The Thomashefskys: Music and Memories of a Life in the Yiddish Theater

I watched The Thomashefskys: Music and Memories of a Life in the Yiddish Theater on April 6, but was too caught up with NaPo to record the event. Grandparents of the conductor and narrator of the evening, Michael Tilson Thomas, Boris and Bessie Thomashefsky were pioneers of Yiddish Theater in New York City. The program gives the historical origins of the art:

European Yiddish theater was officially born only five years before Boris Thomashefsky emigrated to America. Abraham Goldfaden (1840-1908), generally regarded as the "Father of Yiddish Theater," wrote and presented the first productions in Jassy, Romania, in 1876.... Having himself been a badkhen (an Askenazic traveling minstrel) for many years, he now set out to create a type of Jewish opera or operetta, for which he interwove music from synagogue chants, religious hymns, holiday songs, Hasidic tunes, Yiddish folk songs, Slavic melodies, and European grand opera arias....

Boris Thomashefsky writes in his Autobiography that, as a boy of five in Kaminska, while learning liturgical numbers from his grandfather, the Talner Kasn (Chief Cantor), he was also singing Goldfaden songs. In America, a number of Goldfaden's operettas became mainstays of Boris Thomashefsky's early repertory, including Koldunye (The Witch, often referred to as a Yiddish Cinderella story), the musical drama chosen by the enterprising 15-year-old for the first presentation of Yiddish theater in America (New York City, 1881). It also includes Shulamis, produced in Boston's Music Hall in 1888 and featuring 15-year-old Bessie Kaufman, who had just run away from home to join Boris Thomashefsky and become a starke....

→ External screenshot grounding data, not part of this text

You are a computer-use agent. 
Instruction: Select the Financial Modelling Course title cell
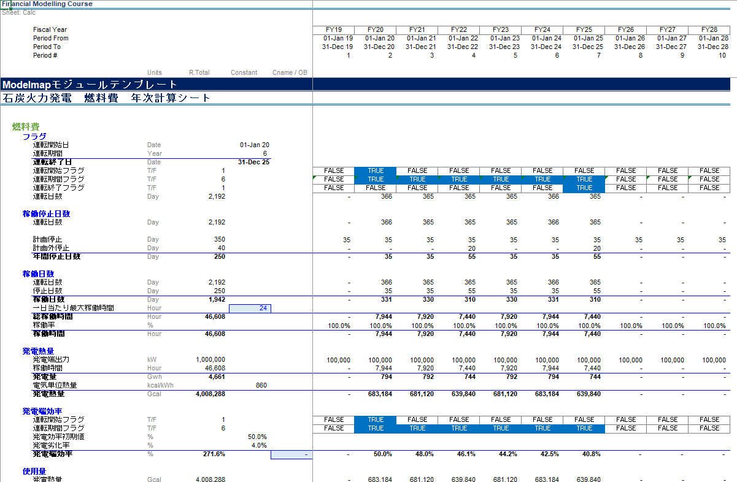[x=47, y=4]
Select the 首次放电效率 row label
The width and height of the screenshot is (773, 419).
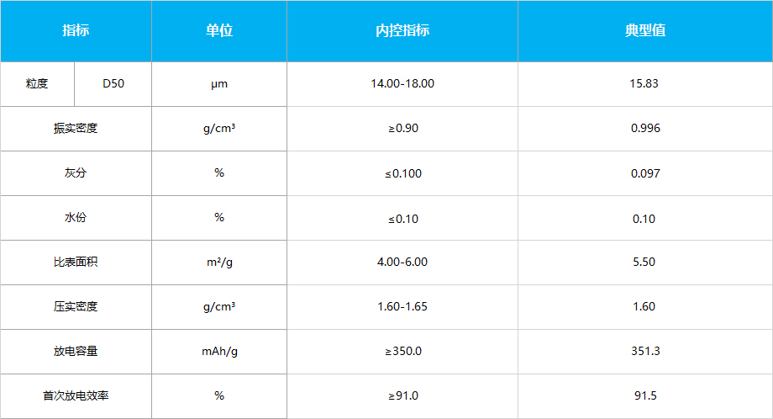click(76, 395)
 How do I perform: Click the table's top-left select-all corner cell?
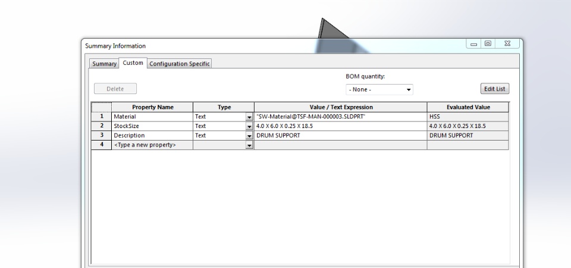[102, 107]
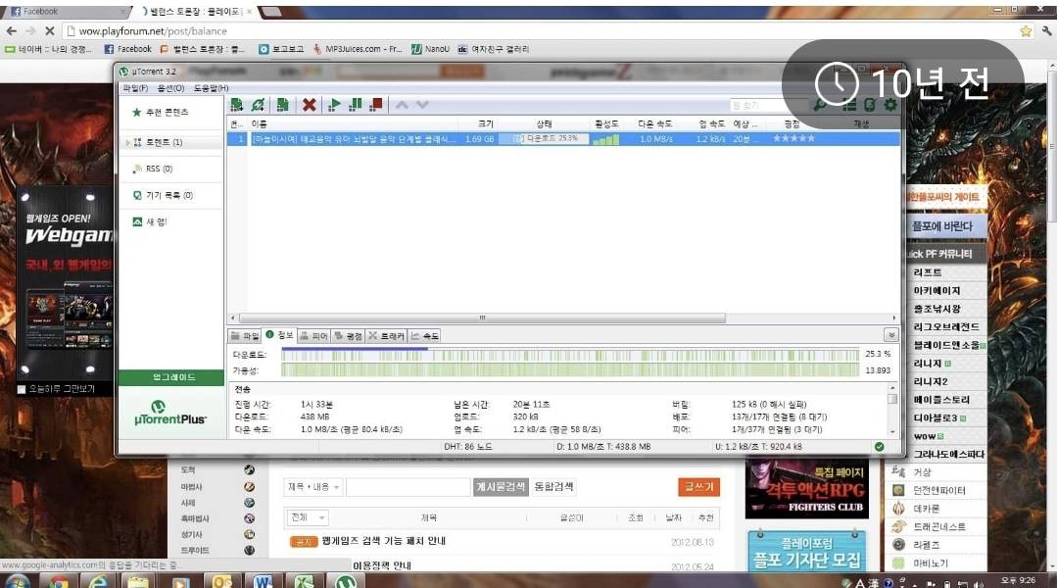The width and height of the screenshot is (1057, 588).
Task: Open uTorrent preferences gear icon
Action: pos(890,105)
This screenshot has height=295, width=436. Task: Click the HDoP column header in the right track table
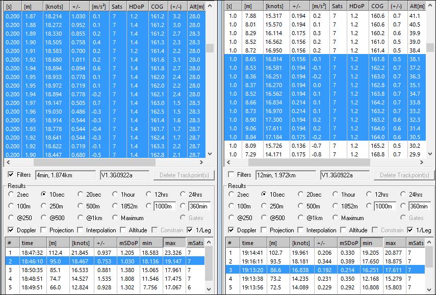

The evening was a tapestry of story, song and music, telling the story of the couple's rise and fall. Judy Blazer was a spirited Bessie, while Shuler Hensley played the charismatic Boris convincingly. Ronit Widmann-Levy sang the various female roles in the operas. Dark-haired Eugene Brancoveanu, who sang the male roles, was beautiful in both face and voice. He was the right choice to sing the final song of the evening, the title song from Vi mener libn (The Way Men Love) (1919), written by Joseph Rumshinsky. The evening's program was a story of love, for spouses and other lovers, for ancestors, for the magic of theater. And that love was not only available to Jews, who packed Avery Fisher Hall that night. I sat beside a fellow goy, an older woman whose dead husband was Jewish. For her, the evening was filled with memories of her husband's love for the music.